### [Texto proporcionado]
Esta semana, tres de los principales bancos centrales del planeta, la Reserva Federal estadounidense, el Banco Central Europeo (BCE) y el Banco de Inglaterra, han tomado medidas de política monetaria muy distintas entre sí. Primero, el Banco de Inglaterra ha decidido subir los tipos de interés a corto plazo hasta el 0,25% al tiempo que ha mantenido sus compras de deuda pública a largo plazo. Segundo, la Reserva Federal ha anunciado que pondrá fin en marzo a sus compras de deuda pública a largo plazo y que, en 2022, planea incrementar en tres ocasiones los tipos de interés (hasta el 0,75%). Y tercero, el Banco Central Europeo ha comunicado que pondrá fin en marzo a sus adquisiciones de deuda pública derivadas de la pandemia, pero que seguirá con las compras (a mucho menor ritmo) a través de otro programa durante todo 2022. A su vez, no tiene ninguna intención de subir los tipos de interés en este próximo año.
Claramente, el perfil monetario más laxo es el del Banco Central Europeo. Pese a que debería ser el banco central con una política más estricta –a diferencia de la Reserva Federal o del Banco de Inglaterra, su único mandato es el de mantener la estabilidad de precios y, en la actualidad, la inflación en la eurozona se halla muy lejos de su objetivo del 2%–, mantiene un perfil muy acomodaticio bajo la premisa de que la inflación que estamos experimentando en la eurozona no tiene un origen monetario, sino que es inflación importada por la existencia de cuellos de botella en diversas áreas de la economía mundial. Dicho de otro modo, la economía europea no se está sobrecalentando, sino que está sufriendo de la escasez global de determinadas mercancías. En ese contexto, tensionar la política monetaria no solucionaría ningún problema y sí generaría otros, según el BCE. Sin embargo, que la inflación europea pueda no estar causada por el recalentamiento interno no implica que la autoridad monetaria no deba preocuparse por estabilizar el valor de la divisa, tal como empiezan a reconocer en EE.UU. o el Reino Unido. Si se desanclaran las expectativas de inflación –es decir, si los agentes económicos comenzaran a desconfiar de la capacidad o de la voluntad del banco central para mantener los precios a raya–, entonces la inflación podría convertirse en una especie de profecía autocumplida. Si en el momento de mayor estallido inflacionista de los últimos treinta años, el Banco Central Europeo se pone de perfil, ¿no corremos el riesgo de que su credibilidad quede en entredicho?

### [Consigna]
Enumera todos los bancos centrales que nombra el texto sobre política monetaria.

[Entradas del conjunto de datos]
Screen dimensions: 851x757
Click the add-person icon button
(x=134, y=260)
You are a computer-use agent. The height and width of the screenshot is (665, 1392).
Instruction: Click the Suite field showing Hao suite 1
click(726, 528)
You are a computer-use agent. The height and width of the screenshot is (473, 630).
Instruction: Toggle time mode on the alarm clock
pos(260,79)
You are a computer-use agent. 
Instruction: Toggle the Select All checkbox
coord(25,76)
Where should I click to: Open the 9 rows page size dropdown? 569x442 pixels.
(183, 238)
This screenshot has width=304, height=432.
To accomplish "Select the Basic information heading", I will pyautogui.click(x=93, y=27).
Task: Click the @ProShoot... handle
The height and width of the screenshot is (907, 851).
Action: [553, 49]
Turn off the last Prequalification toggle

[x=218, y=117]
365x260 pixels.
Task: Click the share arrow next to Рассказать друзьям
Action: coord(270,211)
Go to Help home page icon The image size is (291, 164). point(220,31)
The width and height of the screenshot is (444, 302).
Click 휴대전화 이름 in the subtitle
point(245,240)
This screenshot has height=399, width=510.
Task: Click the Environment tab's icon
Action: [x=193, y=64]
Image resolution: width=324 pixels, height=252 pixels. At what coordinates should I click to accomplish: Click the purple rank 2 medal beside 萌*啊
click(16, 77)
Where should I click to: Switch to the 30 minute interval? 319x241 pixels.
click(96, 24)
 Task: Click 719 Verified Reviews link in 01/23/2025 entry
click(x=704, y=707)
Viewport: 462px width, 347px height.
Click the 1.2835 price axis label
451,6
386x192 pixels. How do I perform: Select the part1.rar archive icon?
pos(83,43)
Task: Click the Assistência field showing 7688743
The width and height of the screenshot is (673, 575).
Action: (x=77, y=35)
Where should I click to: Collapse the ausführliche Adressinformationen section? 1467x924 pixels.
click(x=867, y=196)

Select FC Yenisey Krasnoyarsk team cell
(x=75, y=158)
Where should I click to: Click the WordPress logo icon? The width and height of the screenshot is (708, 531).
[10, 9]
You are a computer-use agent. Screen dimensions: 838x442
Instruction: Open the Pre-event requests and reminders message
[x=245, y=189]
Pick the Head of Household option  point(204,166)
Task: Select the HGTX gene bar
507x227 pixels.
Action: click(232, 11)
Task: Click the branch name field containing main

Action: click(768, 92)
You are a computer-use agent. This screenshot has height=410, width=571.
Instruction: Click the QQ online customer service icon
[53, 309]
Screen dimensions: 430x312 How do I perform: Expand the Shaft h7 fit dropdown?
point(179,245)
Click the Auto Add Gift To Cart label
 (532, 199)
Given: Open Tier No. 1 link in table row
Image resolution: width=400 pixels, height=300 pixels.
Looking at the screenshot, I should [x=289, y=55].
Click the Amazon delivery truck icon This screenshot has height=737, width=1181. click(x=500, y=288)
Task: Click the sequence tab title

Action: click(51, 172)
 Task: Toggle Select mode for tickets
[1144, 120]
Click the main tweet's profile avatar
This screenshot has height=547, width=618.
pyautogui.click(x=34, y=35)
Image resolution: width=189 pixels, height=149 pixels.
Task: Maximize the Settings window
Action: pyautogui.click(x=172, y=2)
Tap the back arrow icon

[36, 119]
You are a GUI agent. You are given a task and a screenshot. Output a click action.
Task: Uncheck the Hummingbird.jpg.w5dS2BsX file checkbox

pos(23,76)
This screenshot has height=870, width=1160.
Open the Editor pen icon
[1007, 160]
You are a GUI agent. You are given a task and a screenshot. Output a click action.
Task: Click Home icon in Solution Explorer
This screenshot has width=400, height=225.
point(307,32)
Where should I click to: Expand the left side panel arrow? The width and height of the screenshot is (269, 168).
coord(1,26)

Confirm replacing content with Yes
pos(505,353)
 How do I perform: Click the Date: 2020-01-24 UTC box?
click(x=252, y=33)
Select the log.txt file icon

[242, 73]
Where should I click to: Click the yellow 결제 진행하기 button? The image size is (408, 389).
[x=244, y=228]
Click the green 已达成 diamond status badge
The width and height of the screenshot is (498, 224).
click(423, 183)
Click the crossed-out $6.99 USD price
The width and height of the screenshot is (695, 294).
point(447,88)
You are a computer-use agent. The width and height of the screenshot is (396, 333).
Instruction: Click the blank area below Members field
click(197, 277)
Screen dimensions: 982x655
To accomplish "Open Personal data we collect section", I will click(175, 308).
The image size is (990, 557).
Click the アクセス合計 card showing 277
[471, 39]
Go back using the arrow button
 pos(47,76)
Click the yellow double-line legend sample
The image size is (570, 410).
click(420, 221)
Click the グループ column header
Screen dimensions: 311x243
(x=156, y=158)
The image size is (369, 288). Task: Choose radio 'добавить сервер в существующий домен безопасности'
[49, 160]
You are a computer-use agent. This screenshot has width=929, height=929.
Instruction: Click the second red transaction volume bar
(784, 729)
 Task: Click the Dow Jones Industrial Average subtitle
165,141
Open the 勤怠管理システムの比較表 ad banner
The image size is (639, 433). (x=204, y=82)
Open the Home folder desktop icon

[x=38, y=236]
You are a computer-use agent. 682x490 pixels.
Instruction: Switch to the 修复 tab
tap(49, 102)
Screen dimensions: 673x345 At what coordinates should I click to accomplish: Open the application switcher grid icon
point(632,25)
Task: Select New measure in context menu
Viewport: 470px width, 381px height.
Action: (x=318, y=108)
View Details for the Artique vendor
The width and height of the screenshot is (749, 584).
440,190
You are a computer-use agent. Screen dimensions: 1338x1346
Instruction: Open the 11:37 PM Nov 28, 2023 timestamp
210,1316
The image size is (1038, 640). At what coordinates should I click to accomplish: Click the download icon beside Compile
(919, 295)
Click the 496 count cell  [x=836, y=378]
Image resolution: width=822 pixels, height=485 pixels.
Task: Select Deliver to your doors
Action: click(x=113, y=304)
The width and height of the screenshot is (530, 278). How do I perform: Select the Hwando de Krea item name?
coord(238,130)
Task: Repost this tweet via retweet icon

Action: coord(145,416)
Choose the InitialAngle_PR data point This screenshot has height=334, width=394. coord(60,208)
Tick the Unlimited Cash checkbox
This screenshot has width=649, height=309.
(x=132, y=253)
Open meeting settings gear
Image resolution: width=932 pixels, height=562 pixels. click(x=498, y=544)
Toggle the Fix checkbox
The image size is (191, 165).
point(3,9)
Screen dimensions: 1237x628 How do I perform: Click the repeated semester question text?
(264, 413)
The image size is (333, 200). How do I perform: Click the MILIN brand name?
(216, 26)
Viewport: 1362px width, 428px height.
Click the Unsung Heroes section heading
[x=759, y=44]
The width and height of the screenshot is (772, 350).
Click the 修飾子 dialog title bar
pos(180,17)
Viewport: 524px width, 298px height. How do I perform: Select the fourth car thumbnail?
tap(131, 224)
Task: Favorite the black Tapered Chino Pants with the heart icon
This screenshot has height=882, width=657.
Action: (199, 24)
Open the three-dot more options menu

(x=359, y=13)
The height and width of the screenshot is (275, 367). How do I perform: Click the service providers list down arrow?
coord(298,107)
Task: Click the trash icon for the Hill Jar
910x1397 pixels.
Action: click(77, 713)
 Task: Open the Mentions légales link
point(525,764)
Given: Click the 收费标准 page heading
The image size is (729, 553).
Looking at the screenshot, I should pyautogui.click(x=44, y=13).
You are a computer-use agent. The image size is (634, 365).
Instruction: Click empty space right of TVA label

### [Solución]
Reserva Federal estadounidense, Banco Central Europeo (BCE) y Banco de Inglaterra.